Work item →
In the entries that follow, find the line containing "Task: Click the Quiz Refreshing Knowledge bar"; from there, copy every line exactly through the line containing "You are a computer-use agent. Screen dimensions: 1024x576".

╭─ Raw data

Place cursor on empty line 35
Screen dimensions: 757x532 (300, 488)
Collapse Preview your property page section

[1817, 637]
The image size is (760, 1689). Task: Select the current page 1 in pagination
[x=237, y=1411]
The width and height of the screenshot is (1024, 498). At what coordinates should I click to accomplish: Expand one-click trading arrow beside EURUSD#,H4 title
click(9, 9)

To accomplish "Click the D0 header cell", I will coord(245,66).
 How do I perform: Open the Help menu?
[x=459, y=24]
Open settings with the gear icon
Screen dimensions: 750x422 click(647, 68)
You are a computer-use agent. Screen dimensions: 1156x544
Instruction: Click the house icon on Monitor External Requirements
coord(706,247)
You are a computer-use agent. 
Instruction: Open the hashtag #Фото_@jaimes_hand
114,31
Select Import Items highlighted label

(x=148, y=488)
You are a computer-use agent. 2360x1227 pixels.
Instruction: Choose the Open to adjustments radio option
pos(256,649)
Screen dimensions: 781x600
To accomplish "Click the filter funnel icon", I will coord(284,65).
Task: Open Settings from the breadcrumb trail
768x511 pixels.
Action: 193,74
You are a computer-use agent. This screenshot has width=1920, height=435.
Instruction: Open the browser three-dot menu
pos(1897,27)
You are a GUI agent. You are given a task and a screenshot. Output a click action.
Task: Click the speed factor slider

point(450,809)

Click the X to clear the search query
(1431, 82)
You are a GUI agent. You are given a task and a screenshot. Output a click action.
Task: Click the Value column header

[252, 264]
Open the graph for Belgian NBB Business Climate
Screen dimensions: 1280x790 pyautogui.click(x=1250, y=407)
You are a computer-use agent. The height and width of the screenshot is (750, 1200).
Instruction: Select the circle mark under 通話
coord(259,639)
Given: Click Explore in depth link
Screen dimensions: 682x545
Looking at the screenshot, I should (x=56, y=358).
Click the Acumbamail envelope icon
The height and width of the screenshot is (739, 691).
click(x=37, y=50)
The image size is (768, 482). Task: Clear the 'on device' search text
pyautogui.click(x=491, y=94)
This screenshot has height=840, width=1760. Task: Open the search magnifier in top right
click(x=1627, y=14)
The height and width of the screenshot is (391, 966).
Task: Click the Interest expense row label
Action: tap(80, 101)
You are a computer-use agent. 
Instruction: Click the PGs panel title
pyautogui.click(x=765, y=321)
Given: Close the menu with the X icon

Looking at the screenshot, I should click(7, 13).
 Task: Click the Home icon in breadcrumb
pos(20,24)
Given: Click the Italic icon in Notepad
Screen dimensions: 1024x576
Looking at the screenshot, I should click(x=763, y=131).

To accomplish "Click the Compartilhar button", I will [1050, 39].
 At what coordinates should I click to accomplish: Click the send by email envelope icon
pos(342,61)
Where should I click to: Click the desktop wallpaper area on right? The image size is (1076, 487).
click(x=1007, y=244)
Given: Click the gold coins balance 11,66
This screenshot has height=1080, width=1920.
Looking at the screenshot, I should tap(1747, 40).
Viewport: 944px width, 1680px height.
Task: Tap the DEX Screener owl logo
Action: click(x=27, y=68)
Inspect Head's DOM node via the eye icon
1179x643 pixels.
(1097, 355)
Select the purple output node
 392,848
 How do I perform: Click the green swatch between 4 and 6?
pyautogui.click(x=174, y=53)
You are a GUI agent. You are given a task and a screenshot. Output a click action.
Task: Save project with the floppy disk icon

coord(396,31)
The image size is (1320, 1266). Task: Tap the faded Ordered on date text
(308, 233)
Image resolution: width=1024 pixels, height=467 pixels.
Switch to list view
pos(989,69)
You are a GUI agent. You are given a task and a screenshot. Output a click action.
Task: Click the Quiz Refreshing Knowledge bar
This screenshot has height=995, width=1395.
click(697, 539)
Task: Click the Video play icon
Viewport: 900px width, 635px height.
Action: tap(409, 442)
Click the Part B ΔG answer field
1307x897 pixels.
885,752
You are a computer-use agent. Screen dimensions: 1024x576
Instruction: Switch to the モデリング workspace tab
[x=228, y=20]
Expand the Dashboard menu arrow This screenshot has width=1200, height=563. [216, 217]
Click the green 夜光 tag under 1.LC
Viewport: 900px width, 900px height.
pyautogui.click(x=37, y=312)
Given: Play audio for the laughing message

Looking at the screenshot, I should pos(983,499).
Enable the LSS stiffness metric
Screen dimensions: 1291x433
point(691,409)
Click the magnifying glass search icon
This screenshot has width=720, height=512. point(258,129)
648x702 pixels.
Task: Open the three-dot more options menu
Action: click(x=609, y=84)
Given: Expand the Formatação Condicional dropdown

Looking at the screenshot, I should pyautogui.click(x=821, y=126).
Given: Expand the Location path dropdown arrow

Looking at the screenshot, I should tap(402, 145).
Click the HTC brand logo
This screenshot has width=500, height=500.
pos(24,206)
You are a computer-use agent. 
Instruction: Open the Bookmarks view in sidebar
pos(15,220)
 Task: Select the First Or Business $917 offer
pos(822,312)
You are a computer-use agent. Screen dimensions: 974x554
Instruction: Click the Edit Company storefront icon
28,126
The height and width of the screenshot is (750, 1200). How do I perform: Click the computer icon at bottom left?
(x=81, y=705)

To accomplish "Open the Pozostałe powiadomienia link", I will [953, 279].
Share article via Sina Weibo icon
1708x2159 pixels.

╰─

Final answer →
Task: Click the Quiz Refreshing Knowledge bar
This screenshot has height=995, width=1395.
click(697, 539)
Task: Click the Video play icon
Viewport: 900px width, 635px height.
Action: tap(409, 442)
Click the Part B ΔG answer field
1307x897 pixels.
885,752
You are a computer-use agent. Screen dimensions: 1024x576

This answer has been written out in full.